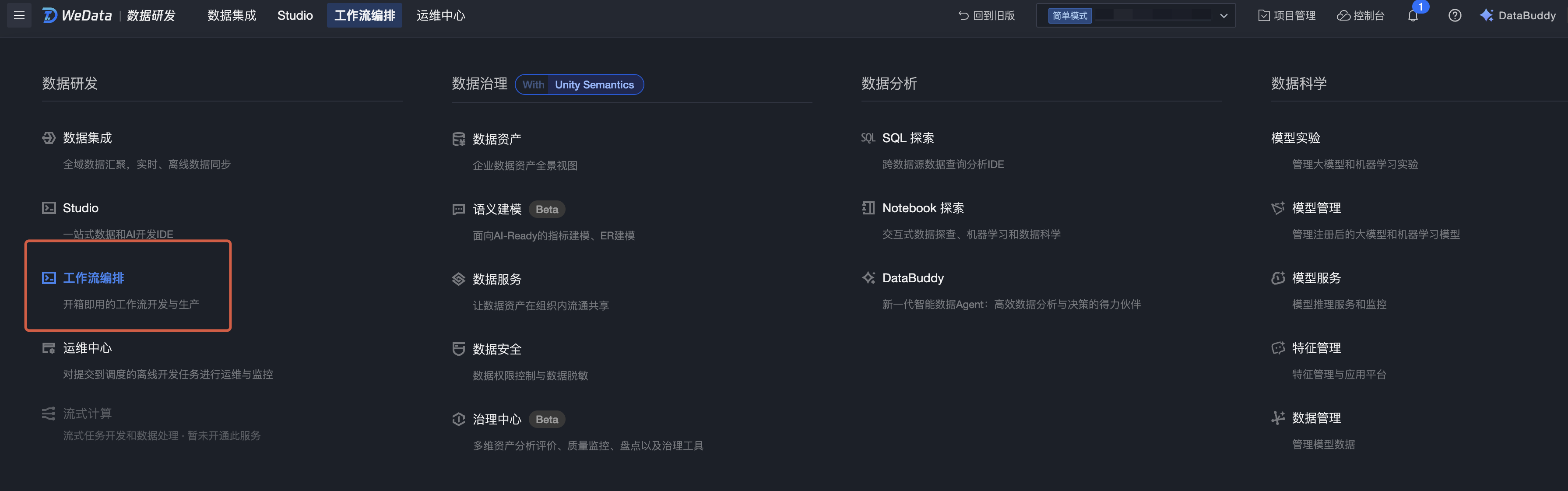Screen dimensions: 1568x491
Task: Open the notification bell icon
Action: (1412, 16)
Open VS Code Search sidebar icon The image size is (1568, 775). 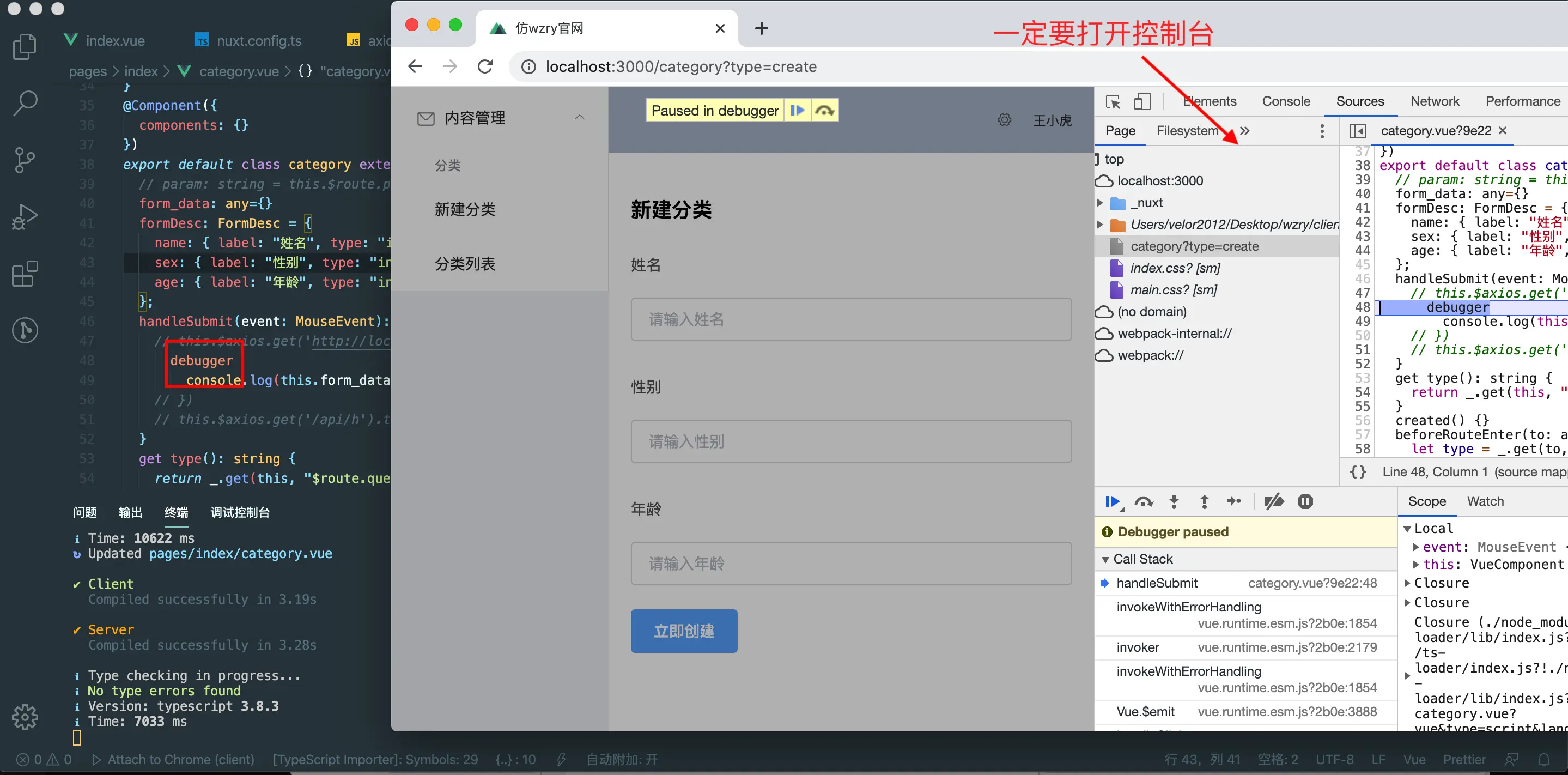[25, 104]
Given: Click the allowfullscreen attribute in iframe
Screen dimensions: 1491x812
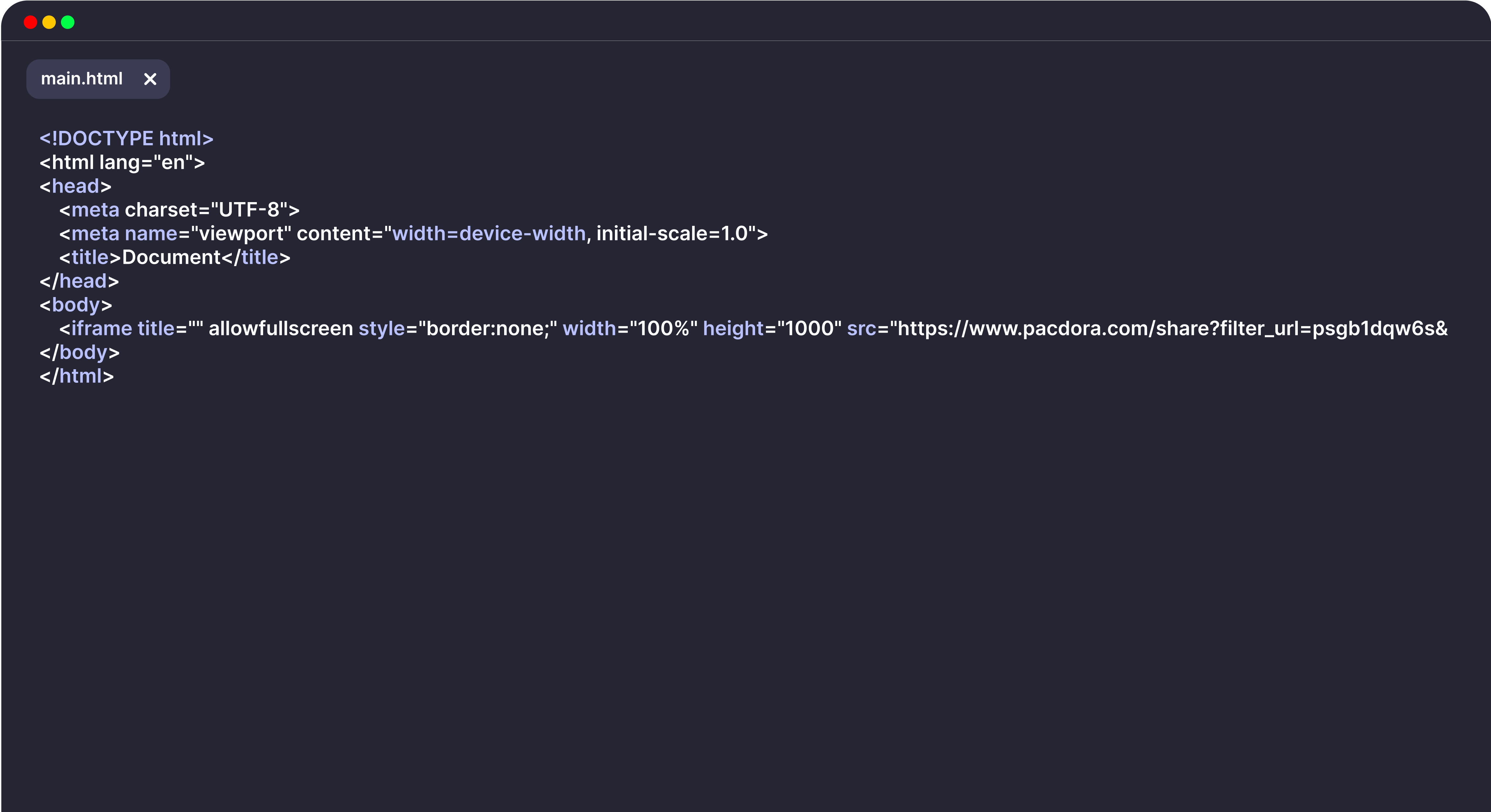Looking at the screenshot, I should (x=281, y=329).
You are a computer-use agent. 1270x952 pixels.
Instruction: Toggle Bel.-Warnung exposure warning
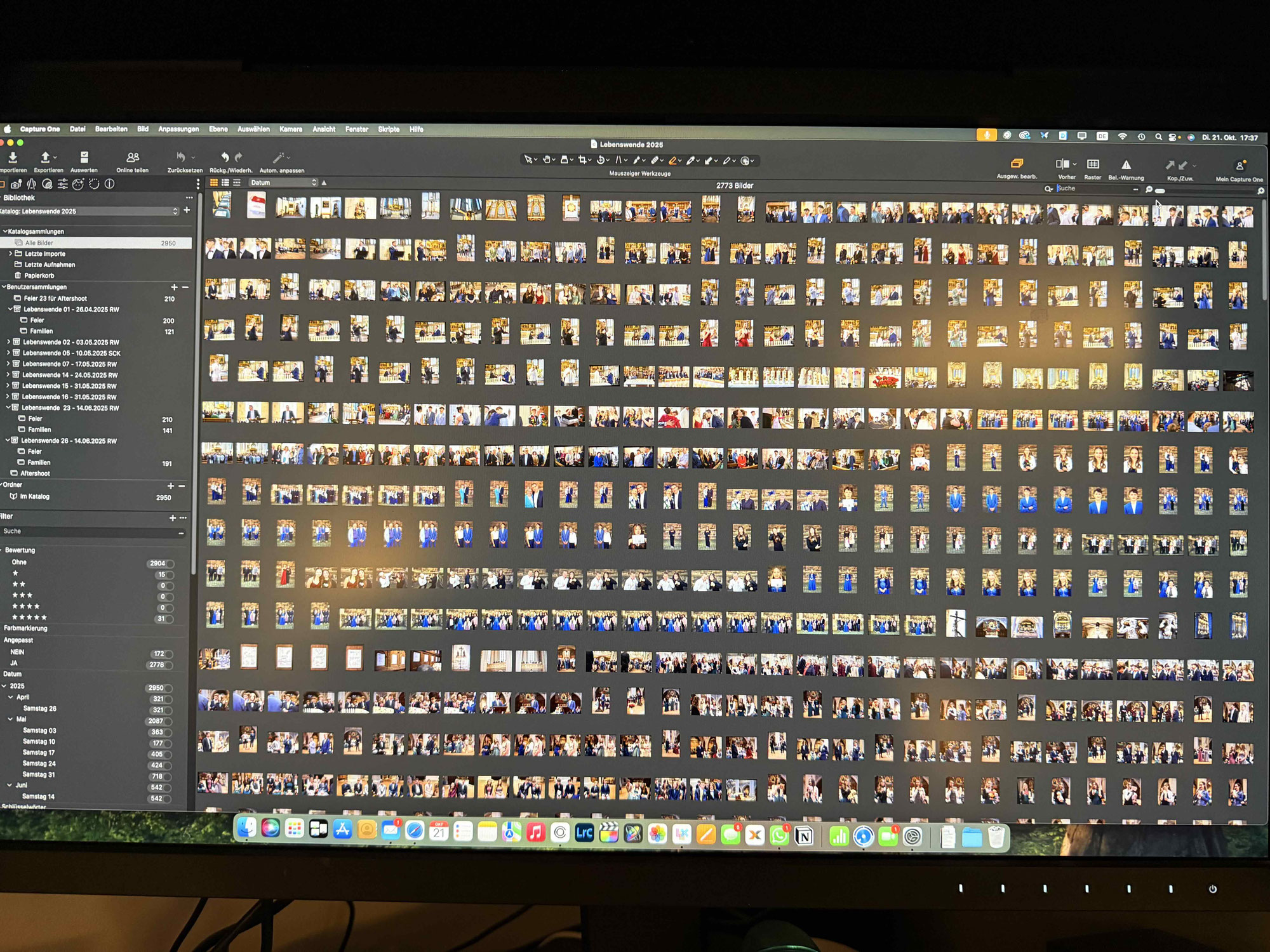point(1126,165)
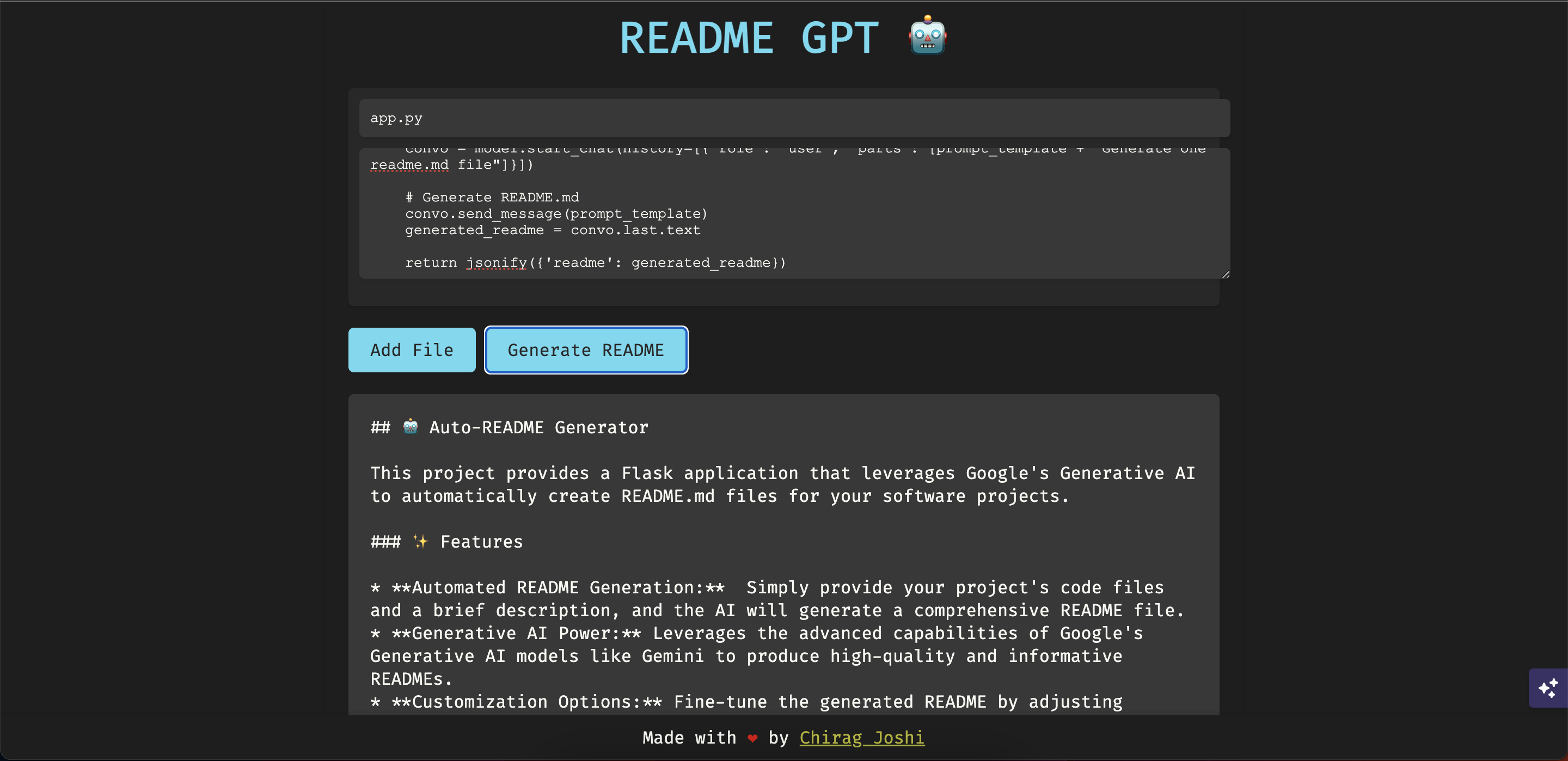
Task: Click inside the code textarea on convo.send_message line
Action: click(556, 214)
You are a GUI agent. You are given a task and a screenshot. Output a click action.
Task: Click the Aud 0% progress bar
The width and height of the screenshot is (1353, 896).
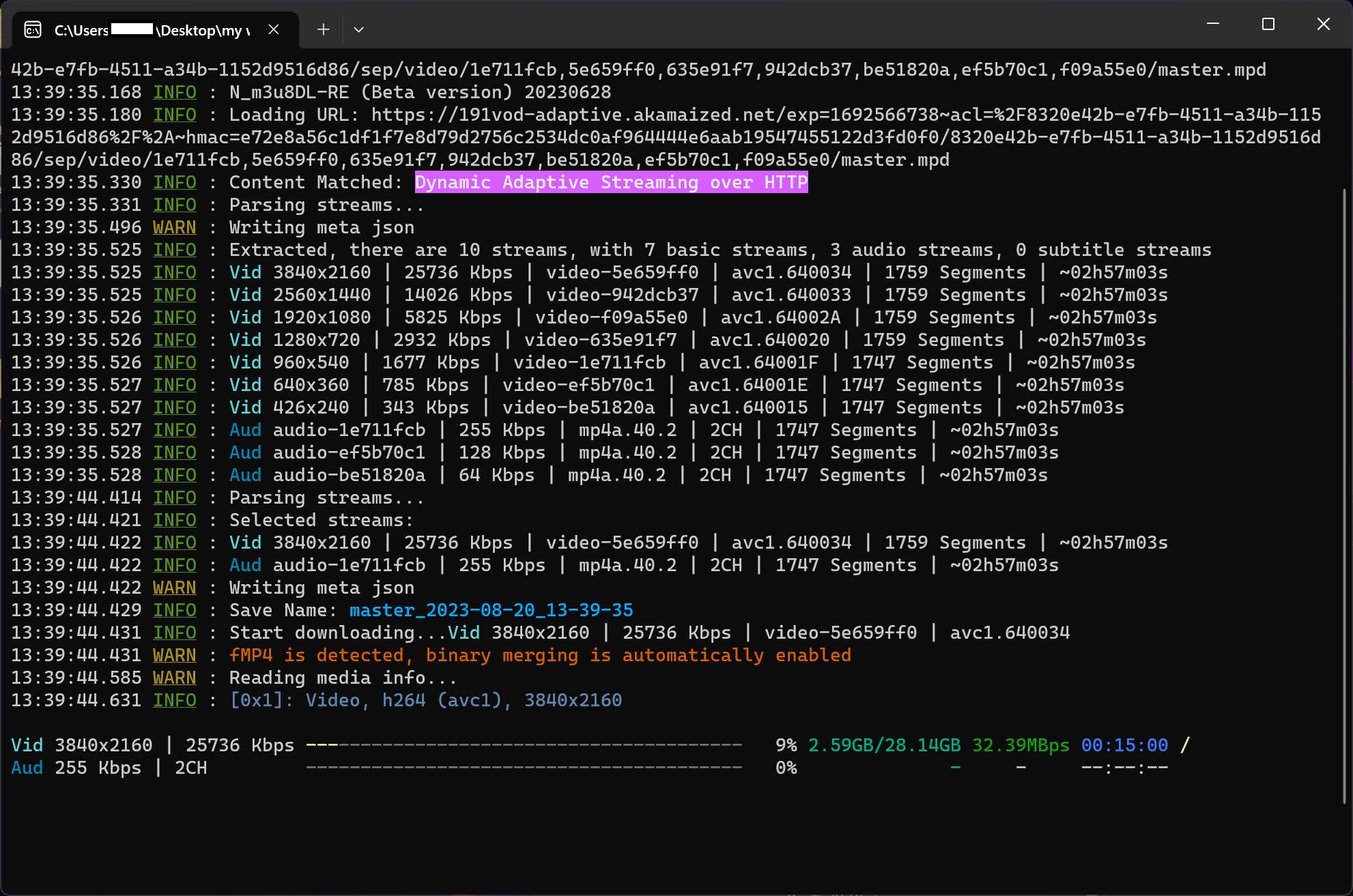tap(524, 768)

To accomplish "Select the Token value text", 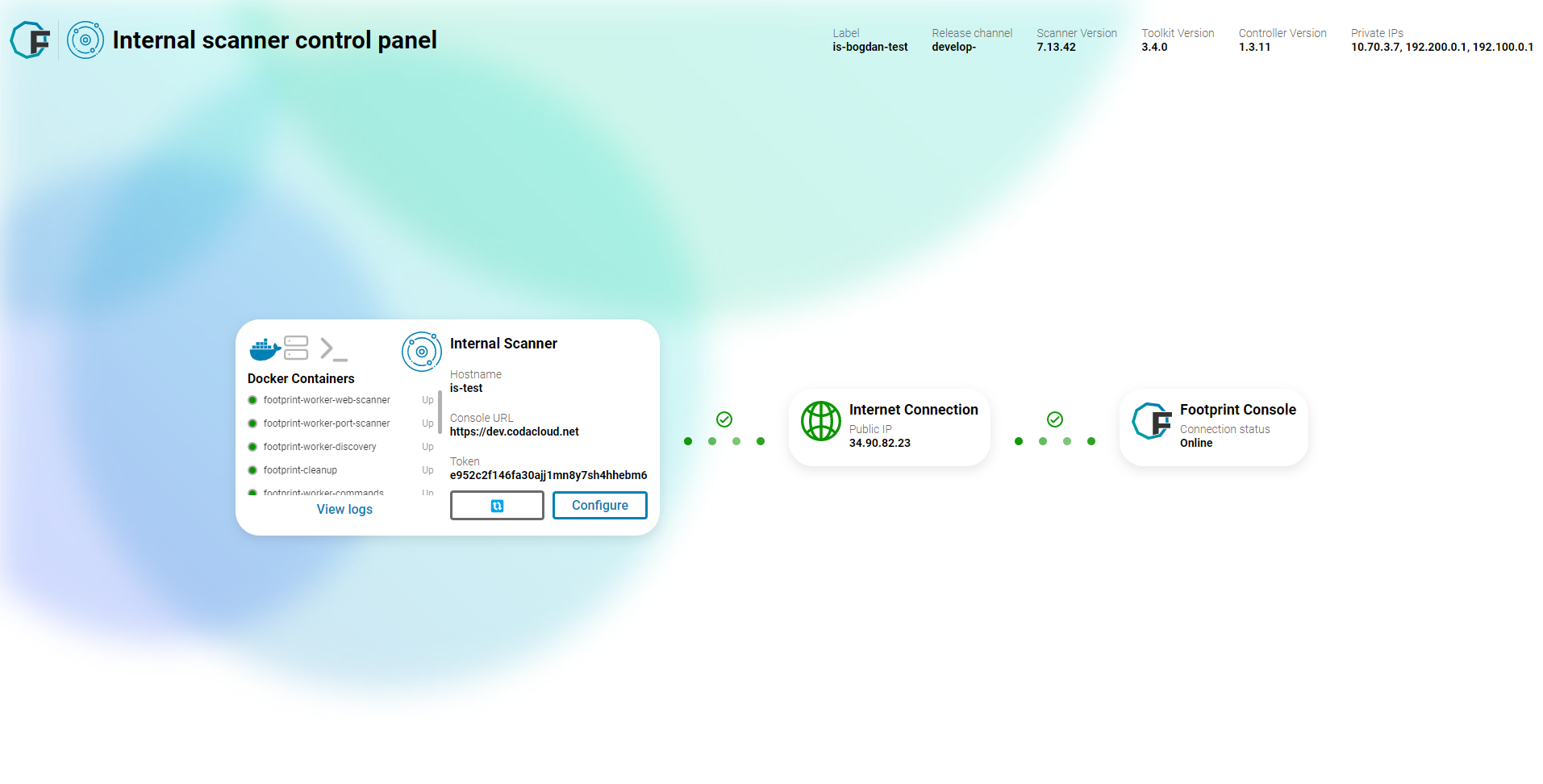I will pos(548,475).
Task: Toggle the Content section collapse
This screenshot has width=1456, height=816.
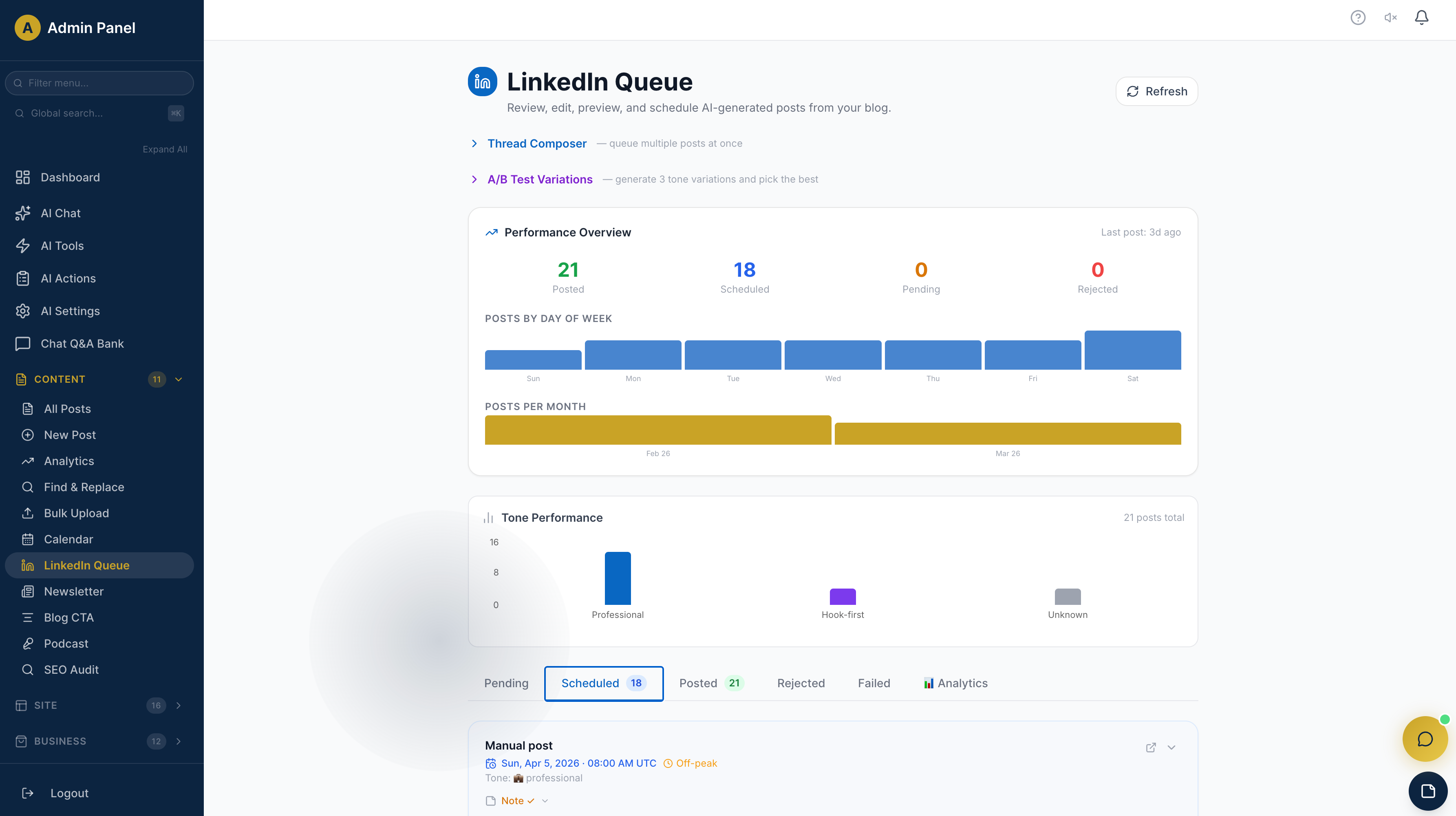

■ ■ ■ ■ ■

## BRIEF
From the listing above, collect every line that mentions the word "agent".

## RESULT OF THE EXERCISE
You are a computer-use agent. 1270x952 pixels.
You are a GUI agent. You are given a task and a screenshot. Output a click action.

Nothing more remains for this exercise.